Performance Milestones: Recent results show rapid reasoning gains; the o3 model reached a 60% score, while the flagship GPT-5.2 has demonstrated near-perfect 98.7% accuracy in standardized clinical tests.
Importance of HealthBench:
HealthBench addresses critical gaps in existing healthcare AI evaluations by focusing on:
- Meaningfulness:
Scores reflect real-world impact, going beyond exam questions to capture complex, real-life scenarios and workflows. - Trustworthiness:
Evaluations are grounded in physician judgment, providing a rigorous foundation for improving AI systems. - Progressiveness:
Benchmarks are designed to support ongoing progress, ensuring that current models have substantial room for improvement.

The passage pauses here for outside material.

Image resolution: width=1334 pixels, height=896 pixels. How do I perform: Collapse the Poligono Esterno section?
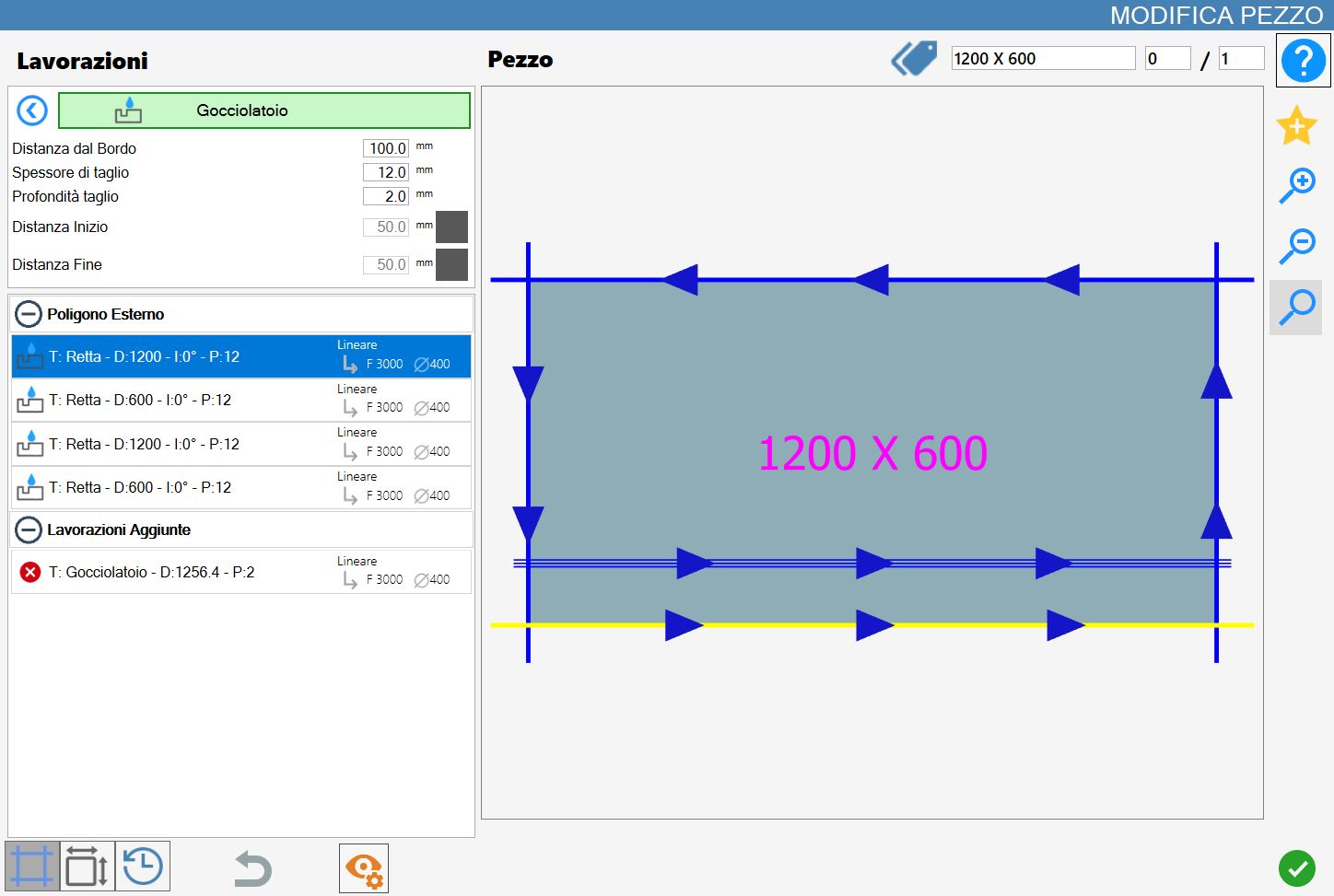coord(29,314)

By providing a comprehensive and realistic evaluation framework, HealthBench serves as a valuable tool for developers and researchers aiming to enhance the safety and effectiveness of AI systems in healthcare.
Conclusion
Evals are the backbone of robust LLM application development, offering standardized, customizable, and transparent evaluation. By integrating Evals, teams can iterate faster, reduce risk, and deliver more reliable AI-powered products.

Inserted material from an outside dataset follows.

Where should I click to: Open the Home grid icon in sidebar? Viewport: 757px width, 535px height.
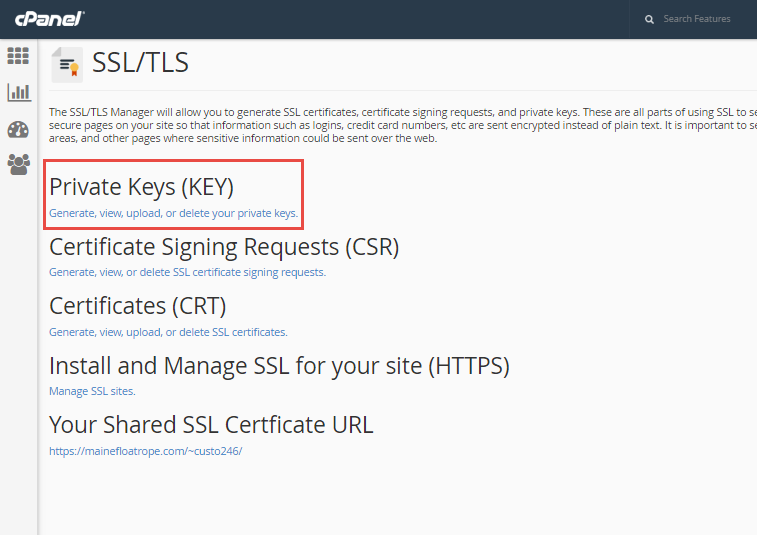coord(18,56)
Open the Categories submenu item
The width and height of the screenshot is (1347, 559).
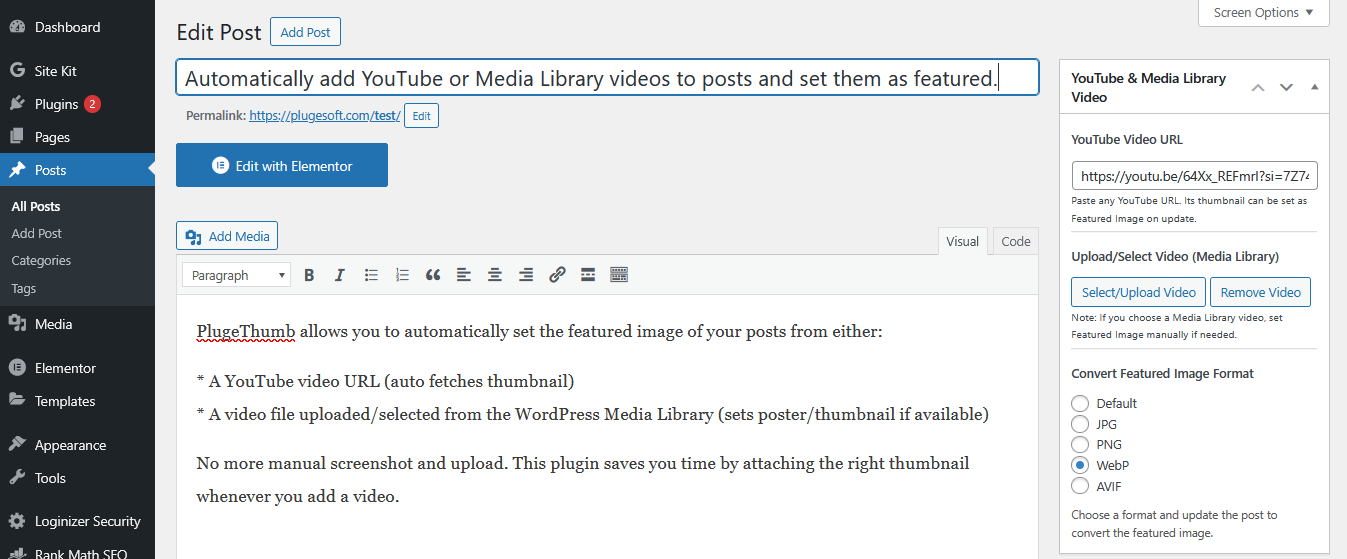pos(41,260)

Frequently Asked Questions (FAQ)
Can I use OpenAI Evals to test non-OpenAI models like Claude or Gemini?
Yes. While the framework is built by OpenAI, it is designed for evaluating external models as well. You can configure custom model endpoints that are compatible with the Chat Completions API to run benchmarks against a wide variety of third-party or locally hosted models.
Is my proprietary data safe when creating custom evaluations?

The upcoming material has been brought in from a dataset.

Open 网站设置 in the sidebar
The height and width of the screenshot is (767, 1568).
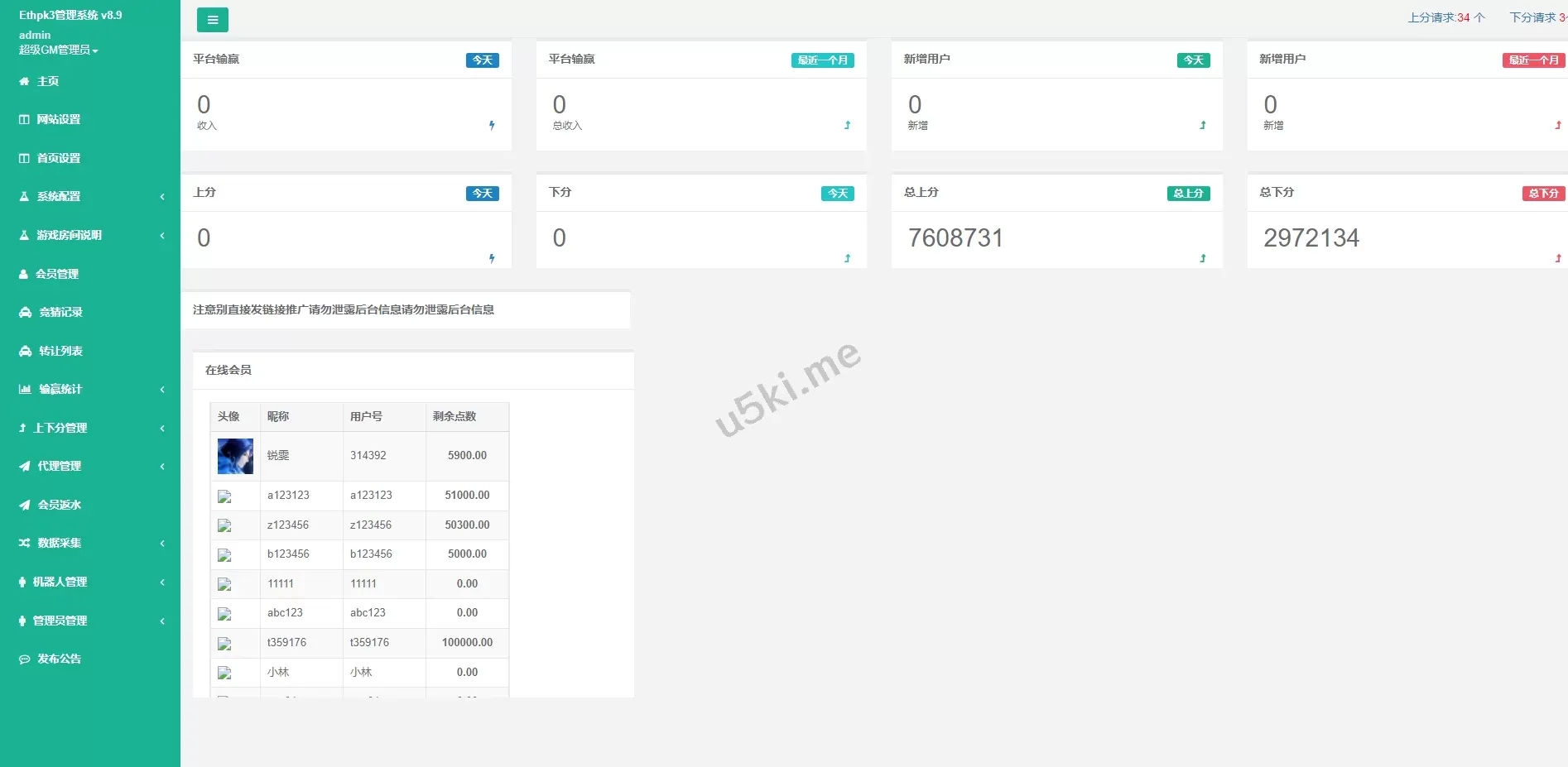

Security is a top priority for enterprise users. Custom evals can remain private, allowing businesses to test sensitive or domain-specific data within their own secure environment. However, if you choose to contribute to the open-source registry on GitHub, that data becomes subject to public licensing.
How much does it cost to run the OpenAI Evals framework?
The framework itself is open-source and free to install. However, running evaluations involves making calls to LLMs, which consumes standard API credits. Costs vary based on the model being used (e.g., GPT-4o vs. GPT-5.2) and the number of test cases in your dataset.
What is the difference between a benchmark and an eval?
In the context of the framework, a benchmark (like MMLU or HumanEval) is a standardized test used to compare models in isolation. An “eval” is a more specific term for the structured tests you implement
to measure how well an LLM application performs a specific job for your unique use case.
Does HealthBench use real patient records for testing?
No. To maintain strict privacy, HealthBench uses 5,000 synthesized conversations designed by medical experts to mirror real-world interactions. This ensures the benchmark is clinically grounded without exposing personally identifiable information (PII).